Markov-Chain Monte Carlo. One of the techniques used in Bayesian statistics, which is generally good at making underpowered laptops cry uncle ;)
 
And what kind of association of regression does the MCMC tries to do on data?

It's not actually a particular type of regression - it can be used with any sort of regression you can think of. Linear, logistic, proportional hazards...

What MCMC is is a fairly elegant way to get the posterior distribution of your estimates, if you're working in a Bayesian, rather than frequentist frameworks. For most models with any type of complexity, its the best way to get the posterior - doing it with math is a pain or impossible. But MCMC relies on repeated sampling, and thus is somewhat computationally intensive.

Biostatistics types have also started using it *not* for Bayesian work with models that have convergence issues. Binomial regression (regression to get an actual RR rather than an OR for categorical data) or certain survival models sometimes just fail. MCMC...magically solves some of this, at the expense of computing time.
 
It's not actually a particular type of regression - it can be used with any sort of regression you can think of. Linear, logistic, proportional hazards...

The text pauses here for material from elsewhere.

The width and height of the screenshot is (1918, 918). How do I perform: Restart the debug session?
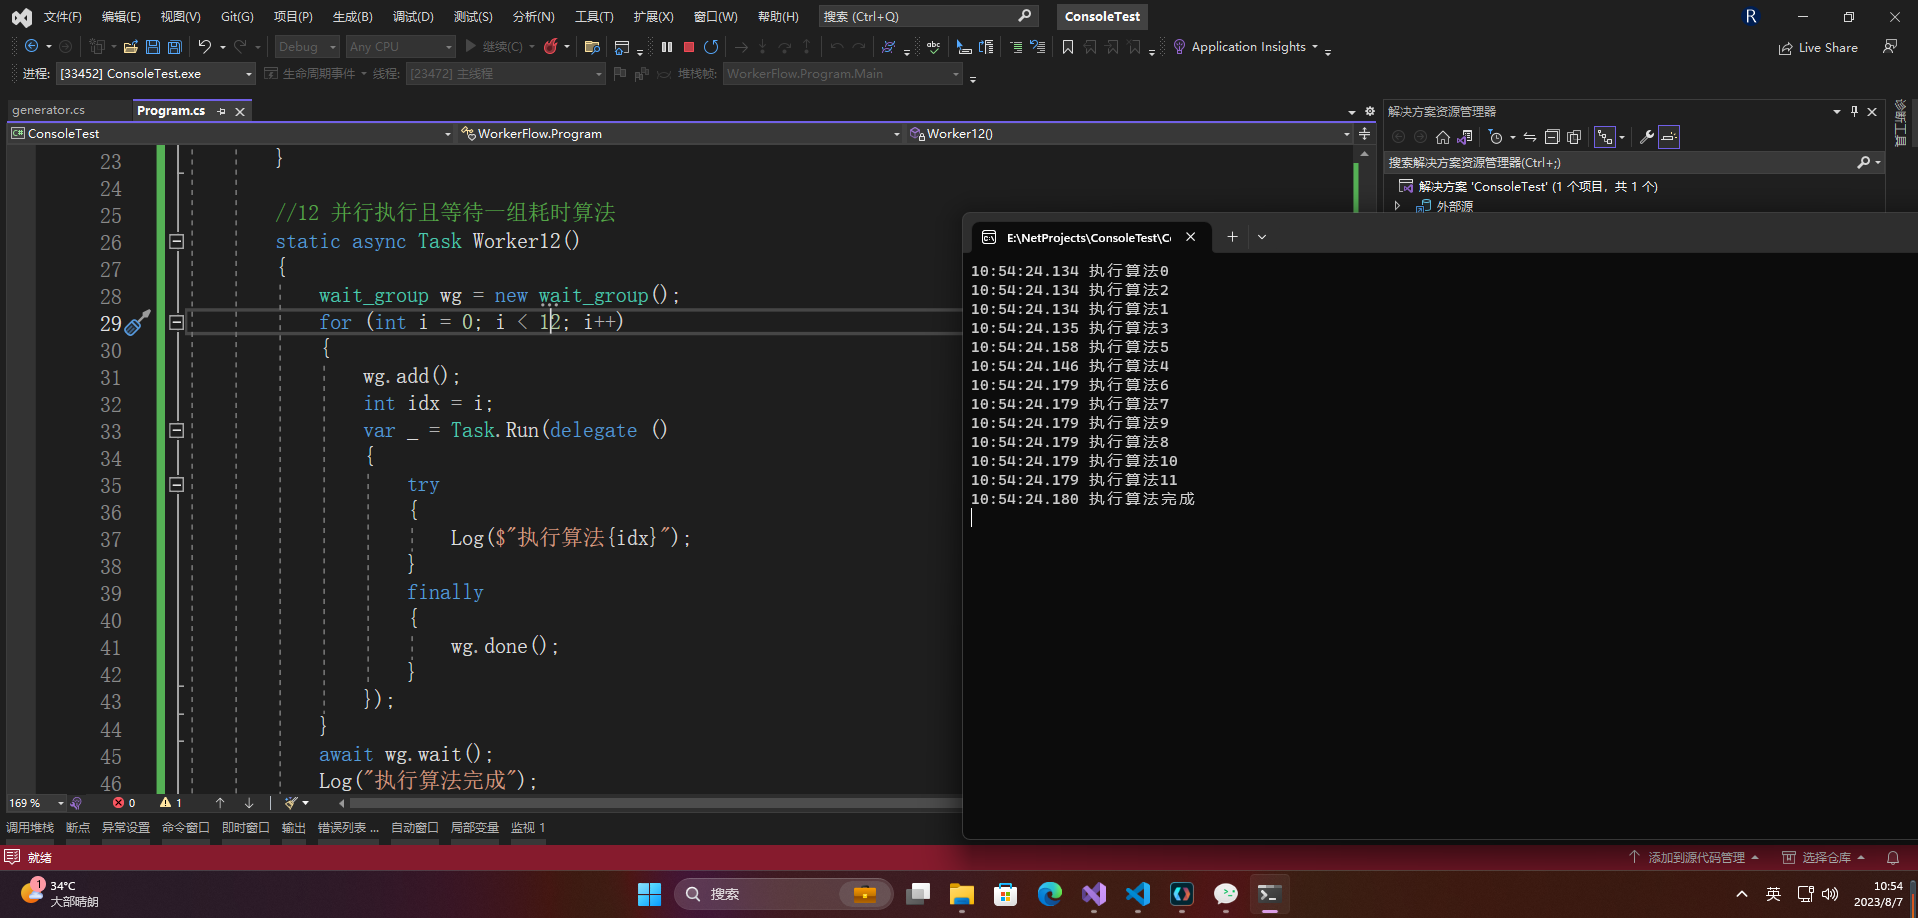[x=711, y=47]
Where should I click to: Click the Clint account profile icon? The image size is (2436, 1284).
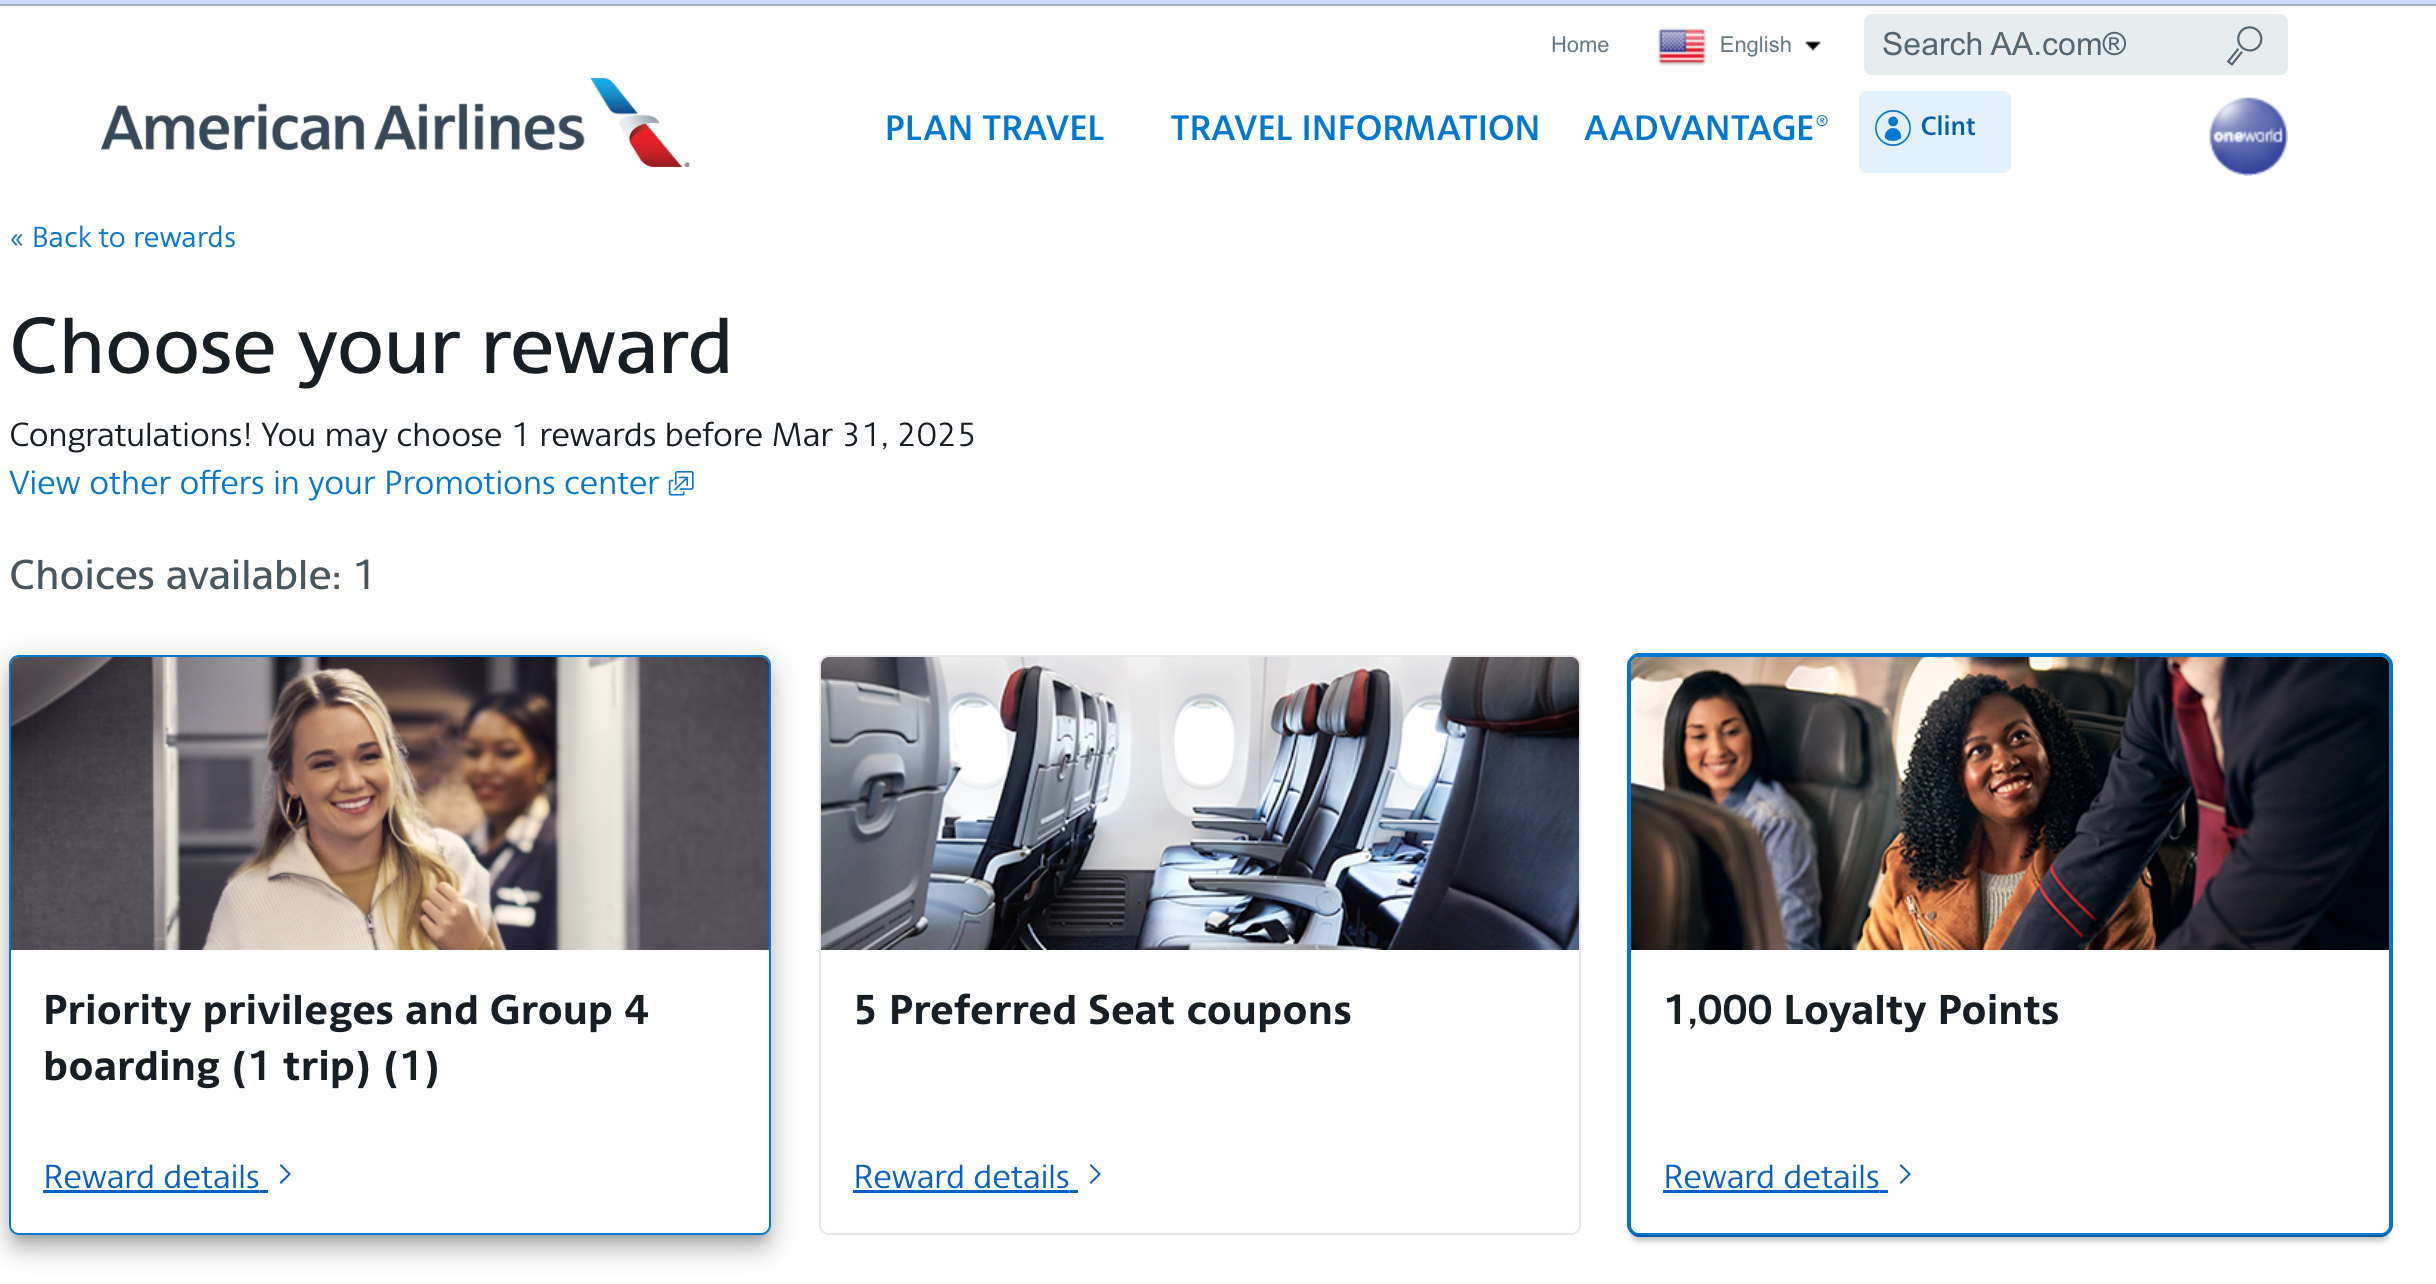coord(1895,128)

What MCMC is is a fairly elegant way to get the posterior distribution of your estimates, if you're working in a Bayesian, rather than frequentist frameworks. For most models with any type of complexity, its the best way to get the posterior - doing it with math is a pain or impossible. But MCMC relies on repeated sampling, and thus is somewhat computationally intensive.

Biostatistics types have also started using it *not* for Bayesian work with models that have convergence issues. Binomial regression (regression to get an actual RR rather than an OR for categorical data) or certain survival models sometimes just fail. MCMC...magically solves some of this, at the expense of computing time.
If only scientists had proper stat courses...

Does the MCMC computing method allows one to write better papers? More likely to be considered? Or more precise, scientifically speaking?